An asset definition can represent a collection of partitions that can be tracked and materialized independently. In many ways, each partition functions like its own mini-asset, but they all share a common materialization function and dependencies. Typically, each partition will correspond to a separate file, or a slice of a table in a database.
Consider an online store's order data. In a database, the order data might be stored as a single orders
table, which contains multiple days' worth of orders. However, if the data were ingested into Amazon Web Services (AWS) S3 as parquet files, you could create a new parquet file per day or partition.
Using partitions provides the following benefits:
- Cost efficiency: Run only the data that’s needed and gain granular control over slices. For example, storing recent orders in hot storage and older orders in cheaper, cold storage.
- Speed up compute: Divide large datasets into smaller, more manageable parts to speed up queries.
- Scalability: As data grows, distribute it across multiple servers or storage systems or run multiple partitions at a time in parallel.
- Concurrent processing: Boost computational speed with parallel processing, significantly reducing the time and cost of data processing tasks.
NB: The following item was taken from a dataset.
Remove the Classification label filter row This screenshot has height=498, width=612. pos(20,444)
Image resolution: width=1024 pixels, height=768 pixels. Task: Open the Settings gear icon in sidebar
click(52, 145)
- Speed up debugging: Test on an individual partition before trying to run larger ranges of data.
Partitions are supported for both asset definitions and ops, but how each concept is used is unique. Refer to the following documentation for more info:
With partitions, you can:
- View runs by partition in the Dagster UI
- Define a schedule that fills in a partition each time it runs. For example, a job might run each day and process the data that arrived during the previous day.
- Launch backfills, which are sets of runs that each process a different partition. For example, after making a code change, you might want to run your job on all partitions instead of just one of them.